Великий лес - Борис Саченко
Шрифт:
Интервал:
Закладка:
Вспомнил, как в ту, прошлую, войну, когда красные воевали с белыми, пошел было он, Николай, как-то утречком в лес и встретил Боговика. Почти на том же месте, что и Василя с Иваном сегодня. «Не ходи дальше, возвращайся», — предупредил тогда его Боговик. «Чего это вдруг?» — спросил он, Николай. «После узнаешь, а сейчас давай поворачивай!» Послушался Николай, вернулся. И хорошо сделал, потому что и из лесу не успел выйти — стрельба началась. Рассказывали потом: перехватили на дороге Боговик и его хлопцы отряд, что в Великий Лес ехал, и человек семь убили…
«А может, и Иван с Василем немцев хотят перехватить, не пустить в Великий Лес?»
Мурашки пробежали между лопатками. Николай встал, хотел было пойти назад, в лес.
«Отговорить надо Ивана, чтоб не связывался с немцами, в бой не вступал.
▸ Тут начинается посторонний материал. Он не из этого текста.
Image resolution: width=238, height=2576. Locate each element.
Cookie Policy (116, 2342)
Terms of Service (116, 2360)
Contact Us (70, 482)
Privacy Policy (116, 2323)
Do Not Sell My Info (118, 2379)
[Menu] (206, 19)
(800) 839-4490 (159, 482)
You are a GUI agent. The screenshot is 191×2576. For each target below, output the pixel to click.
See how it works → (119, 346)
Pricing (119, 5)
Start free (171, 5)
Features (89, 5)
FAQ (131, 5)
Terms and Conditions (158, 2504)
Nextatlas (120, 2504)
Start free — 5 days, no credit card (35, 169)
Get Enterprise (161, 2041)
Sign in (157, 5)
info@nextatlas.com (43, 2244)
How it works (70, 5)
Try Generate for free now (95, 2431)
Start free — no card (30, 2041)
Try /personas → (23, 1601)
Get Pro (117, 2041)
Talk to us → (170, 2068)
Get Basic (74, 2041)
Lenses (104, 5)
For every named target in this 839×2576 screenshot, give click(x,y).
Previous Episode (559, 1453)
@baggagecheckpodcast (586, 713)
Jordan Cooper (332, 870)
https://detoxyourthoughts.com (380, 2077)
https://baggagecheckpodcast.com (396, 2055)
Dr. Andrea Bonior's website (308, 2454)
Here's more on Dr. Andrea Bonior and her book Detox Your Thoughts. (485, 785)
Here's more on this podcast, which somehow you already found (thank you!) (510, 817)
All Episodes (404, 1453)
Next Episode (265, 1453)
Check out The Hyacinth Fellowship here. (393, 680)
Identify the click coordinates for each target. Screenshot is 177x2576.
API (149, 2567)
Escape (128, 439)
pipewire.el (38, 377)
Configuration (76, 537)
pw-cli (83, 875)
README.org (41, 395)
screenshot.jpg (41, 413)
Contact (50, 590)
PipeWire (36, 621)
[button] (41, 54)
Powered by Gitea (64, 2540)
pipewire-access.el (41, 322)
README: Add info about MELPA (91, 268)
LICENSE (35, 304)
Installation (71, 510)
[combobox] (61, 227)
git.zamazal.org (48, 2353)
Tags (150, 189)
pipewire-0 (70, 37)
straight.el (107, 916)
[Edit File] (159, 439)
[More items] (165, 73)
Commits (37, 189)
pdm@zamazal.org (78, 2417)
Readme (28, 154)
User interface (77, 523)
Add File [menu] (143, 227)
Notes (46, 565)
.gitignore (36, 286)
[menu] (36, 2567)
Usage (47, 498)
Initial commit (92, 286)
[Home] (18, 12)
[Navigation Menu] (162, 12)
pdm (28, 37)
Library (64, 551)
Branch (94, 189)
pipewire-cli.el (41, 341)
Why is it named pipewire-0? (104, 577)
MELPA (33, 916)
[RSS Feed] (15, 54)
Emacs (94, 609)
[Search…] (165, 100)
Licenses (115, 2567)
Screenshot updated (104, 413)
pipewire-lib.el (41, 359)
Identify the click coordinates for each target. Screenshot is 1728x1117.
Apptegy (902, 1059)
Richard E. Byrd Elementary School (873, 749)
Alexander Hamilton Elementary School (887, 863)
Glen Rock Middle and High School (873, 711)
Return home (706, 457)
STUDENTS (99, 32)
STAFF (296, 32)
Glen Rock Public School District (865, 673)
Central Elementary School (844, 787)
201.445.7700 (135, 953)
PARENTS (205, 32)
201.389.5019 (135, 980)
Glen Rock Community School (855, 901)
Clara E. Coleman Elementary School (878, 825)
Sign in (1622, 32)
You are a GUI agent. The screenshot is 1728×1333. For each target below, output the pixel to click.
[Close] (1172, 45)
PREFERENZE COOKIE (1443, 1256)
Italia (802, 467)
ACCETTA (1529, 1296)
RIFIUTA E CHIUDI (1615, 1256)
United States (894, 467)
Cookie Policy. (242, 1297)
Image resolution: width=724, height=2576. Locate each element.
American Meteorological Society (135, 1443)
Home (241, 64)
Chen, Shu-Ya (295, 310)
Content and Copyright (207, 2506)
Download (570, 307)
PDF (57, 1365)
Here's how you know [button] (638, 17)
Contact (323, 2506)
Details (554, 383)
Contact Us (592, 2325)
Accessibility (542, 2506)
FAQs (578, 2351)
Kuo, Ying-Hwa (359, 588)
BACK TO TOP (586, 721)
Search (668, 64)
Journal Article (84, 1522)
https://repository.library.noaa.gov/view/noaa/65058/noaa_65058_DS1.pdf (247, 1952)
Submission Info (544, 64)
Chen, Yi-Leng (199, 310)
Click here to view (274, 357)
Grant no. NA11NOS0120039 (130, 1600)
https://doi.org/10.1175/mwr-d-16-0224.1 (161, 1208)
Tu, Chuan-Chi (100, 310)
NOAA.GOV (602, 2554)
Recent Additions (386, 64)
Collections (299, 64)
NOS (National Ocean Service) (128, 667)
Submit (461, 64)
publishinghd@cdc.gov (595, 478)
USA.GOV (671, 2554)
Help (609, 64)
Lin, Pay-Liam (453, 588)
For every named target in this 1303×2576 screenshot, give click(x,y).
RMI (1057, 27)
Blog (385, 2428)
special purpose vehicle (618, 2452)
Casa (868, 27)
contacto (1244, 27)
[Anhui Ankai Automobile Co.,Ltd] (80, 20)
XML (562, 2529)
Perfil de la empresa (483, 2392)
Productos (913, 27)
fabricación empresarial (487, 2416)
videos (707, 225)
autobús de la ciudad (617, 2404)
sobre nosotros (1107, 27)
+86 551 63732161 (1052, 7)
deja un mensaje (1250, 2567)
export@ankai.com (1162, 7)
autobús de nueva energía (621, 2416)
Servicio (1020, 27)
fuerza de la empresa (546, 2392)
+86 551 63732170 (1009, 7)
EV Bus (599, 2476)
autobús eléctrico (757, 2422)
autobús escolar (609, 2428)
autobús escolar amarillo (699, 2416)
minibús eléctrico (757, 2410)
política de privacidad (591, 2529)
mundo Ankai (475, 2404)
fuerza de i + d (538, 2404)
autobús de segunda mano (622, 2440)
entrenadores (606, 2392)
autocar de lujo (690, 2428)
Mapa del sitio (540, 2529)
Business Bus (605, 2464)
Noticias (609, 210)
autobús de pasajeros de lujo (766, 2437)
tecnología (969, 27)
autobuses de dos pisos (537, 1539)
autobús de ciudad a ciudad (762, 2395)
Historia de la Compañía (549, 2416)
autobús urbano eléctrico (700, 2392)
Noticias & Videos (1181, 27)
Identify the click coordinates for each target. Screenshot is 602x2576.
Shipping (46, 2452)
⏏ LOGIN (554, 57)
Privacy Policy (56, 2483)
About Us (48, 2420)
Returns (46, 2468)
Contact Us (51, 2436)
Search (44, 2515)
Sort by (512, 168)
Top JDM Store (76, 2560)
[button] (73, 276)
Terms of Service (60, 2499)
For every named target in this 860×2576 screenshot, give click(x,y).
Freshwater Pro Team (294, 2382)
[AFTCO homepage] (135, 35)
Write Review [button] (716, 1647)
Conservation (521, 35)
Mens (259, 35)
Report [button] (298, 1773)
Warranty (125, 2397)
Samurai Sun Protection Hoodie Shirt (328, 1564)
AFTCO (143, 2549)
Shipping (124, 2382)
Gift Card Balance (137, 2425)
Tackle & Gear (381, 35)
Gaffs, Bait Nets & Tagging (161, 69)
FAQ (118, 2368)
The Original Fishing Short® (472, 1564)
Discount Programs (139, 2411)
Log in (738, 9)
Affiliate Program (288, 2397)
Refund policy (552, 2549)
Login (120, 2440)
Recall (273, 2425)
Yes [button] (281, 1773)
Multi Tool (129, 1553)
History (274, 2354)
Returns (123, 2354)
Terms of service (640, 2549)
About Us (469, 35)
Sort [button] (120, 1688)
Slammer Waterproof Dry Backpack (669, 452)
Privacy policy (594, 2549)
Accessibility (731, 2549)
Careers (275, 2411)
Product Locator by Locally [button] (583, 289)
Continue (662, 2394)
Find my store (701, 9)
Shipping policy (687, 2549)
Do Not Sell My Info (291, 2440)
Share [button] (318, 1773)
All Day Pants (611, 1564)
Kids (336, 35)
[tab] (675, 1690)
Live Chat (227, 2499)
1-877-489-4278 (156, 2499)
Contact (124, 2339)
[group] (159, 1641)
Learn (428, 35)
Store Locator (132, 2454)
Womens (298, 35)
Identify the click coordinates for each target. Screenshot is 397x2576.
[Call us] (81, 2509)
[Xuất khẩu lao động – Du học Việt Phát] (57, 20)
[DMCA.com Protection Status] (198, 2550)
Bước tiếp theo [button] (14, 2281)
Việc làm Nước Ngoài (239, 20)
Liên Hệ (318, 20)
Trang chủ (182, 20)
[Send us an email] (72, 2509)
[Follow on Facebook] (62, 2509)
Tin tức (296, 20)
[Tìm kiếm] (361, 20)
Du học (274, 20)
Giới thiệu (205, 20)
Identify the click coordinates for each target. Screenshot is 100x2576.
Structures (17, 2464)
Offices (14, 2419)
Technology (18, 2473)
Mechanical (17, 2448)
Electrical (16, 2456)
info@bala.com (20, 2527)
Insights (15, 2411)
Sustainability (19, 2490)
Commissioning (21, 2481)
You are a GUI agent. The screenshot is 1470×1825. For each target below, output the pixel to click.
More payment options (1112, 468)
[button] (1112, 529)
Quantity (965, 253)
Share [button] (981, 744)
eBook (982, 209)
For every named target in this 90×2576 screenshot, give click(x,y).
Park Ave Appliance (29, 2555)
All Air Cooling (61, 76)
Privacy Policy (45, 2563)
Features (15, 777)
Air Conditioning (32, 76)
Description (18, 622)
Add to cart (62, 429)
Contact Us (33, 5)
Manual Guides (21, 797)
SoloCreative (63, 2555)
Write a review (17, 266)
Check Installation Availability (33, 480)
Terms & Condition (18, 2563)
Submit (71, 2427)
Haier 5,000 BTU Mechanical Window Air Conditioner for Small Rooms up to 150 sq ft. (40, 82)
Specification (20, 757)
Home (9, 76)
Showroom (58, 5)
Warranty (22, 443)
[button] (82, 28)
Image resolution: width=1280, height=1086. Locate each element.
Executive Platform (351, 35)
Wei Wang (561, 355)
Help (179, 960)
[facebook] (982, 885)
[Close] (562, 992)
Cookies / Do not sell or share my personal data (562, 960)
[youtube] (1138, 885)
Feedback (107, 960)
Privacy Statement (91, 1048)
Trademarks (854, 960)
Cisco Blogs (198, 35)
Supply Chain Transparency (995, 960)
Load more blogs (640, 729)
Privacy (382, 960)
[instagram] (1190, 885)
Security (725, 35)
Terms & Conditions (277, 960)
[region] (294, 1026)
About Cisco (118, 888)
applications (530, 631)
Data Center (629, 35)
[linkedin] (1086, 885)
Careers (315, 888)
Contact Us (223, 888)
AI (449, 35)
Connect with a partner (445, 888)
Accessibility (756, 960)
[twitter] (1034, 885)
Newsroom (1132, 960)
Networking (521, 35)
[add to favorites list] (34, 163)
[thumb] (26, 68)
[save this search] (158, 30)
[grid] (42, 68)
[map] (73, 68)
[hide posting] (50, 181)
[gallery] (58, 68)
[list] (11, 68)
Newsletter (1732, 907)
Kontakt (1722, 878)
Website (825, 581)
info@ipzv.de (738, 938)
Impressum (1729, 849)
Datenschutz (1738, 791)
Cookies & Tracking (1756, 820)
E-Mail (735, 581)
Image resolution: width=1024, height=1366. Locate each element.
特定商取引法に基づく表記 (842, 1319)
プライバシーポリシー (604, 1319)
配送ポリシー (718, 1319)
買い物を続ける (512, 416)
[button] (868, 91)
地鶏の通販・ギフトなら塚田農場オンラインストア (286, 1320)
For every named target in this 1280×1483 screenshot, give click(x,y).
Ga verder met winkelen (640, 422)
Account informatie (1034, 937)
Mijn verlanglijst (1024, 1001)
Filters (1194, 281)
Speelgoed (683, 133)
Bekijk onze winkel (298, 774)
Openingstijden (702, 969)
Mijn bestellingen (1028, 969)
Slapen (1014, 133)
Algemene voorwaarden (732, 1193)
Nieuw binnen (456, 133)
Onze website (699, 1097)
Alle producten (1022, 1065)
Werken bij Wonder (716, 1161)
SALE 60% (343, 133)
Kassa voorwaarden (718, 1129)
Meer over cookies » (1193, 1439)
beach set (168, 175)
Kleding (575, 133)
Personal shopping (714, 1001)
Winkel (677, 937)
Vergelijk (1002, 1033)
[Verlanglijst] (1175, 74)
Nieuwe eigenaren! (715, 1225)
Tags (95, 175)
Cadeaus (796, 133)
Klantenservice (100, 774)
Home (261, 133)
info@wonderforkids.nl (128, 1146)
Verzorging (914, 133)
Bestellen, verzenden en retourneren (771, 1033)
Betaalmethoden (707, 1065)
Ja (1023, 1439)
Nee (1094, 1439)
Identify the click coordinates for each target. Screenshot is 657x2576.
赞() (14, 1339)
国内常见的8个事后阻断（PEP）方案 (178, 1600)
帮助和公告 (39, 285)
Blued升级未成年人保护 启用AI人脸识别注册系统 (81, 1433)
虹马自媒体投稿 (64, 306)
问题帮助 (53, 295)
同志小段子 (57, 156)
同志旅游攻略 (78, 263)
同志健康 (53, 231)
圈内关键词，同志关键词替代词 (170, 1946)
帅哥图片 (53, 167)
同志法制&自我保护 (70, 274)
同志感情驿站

У Боговика и то человек двадцать тогда было. А вдвоем куда уж… Немцев может и сто, и две сотни ехать…»
«Но Иван-то с Василем в разные стороны разошлись, — пришла догадка. — Один в деревню подался, второй — в сосняк… Значит, вряд ли они собираются на немцев нападать. Да и найди-ка сейчас Ивана в лесу… Даже если засаду устроят…»
И, как всегда в моменты душевной смуты, зашептал про себя: «Боже, снова обращаюсь к тебе. Прости, что так часто. Прости и пособи… Ведь это ж черт знает что делается… Сын, Иван, с винтовкой по лесу шастает, а Бабай немцев, нелюдей этих, велит хлебом-солью встречать. И чем, боже, все это кончится?.. Ты хоть от смерти спаси. Пусть и Иван, и Пилип, и Параска, и Костик — все, все пусть живы будут… Ты же знаешь, боже, меня, я никогда от тебя не отвернусь, был и остаюсь вечно твоим, верным тебе… Одному, одному тебе…»
* * *На самом закате, когда обычно пригоняли с поля коров, увидел Николай — по дороге из Ельников кто-то шел, держал путь в Великий Лес. Узнал еще издали — шла, опираясь на посошок, Варька-нищенка. С одного боку полотняная торба, со второго — другая. Где и когда родилась Варька, где жила — никто толком не знал, потому что была непоседлива, к одному месту не прикипала, ходила от деревни к деревне, забредала изредка и в Великий Лес. Спроси у нее, где что делается, — все как есть, знала. Не сдержался Николай, вышел на дорогу, перехватил Варьку:
— Откуда ты?
Варька остановилась, узнала Николая, заулыбалась.
— Ой, Николайка, я думала, и не доберусь уже до вас… Это ж мосты кто-то попалил… И через Старчанку, и через Болотянку… Нынче ночью, сказывают…
«Ну конечно же Иван с Василем! — тюкнуло Николаю. — И шли уже к утру, и вид такой у них…»
— А как же ты добралась? — спросил Николай.
— А так, по воде… Как и прежде, когда мостов не было. А немцы не переправились. Рассказывали в Поташне, будто приехали они к реке, посмотрели на головешки да и назад, в Ельники, подались.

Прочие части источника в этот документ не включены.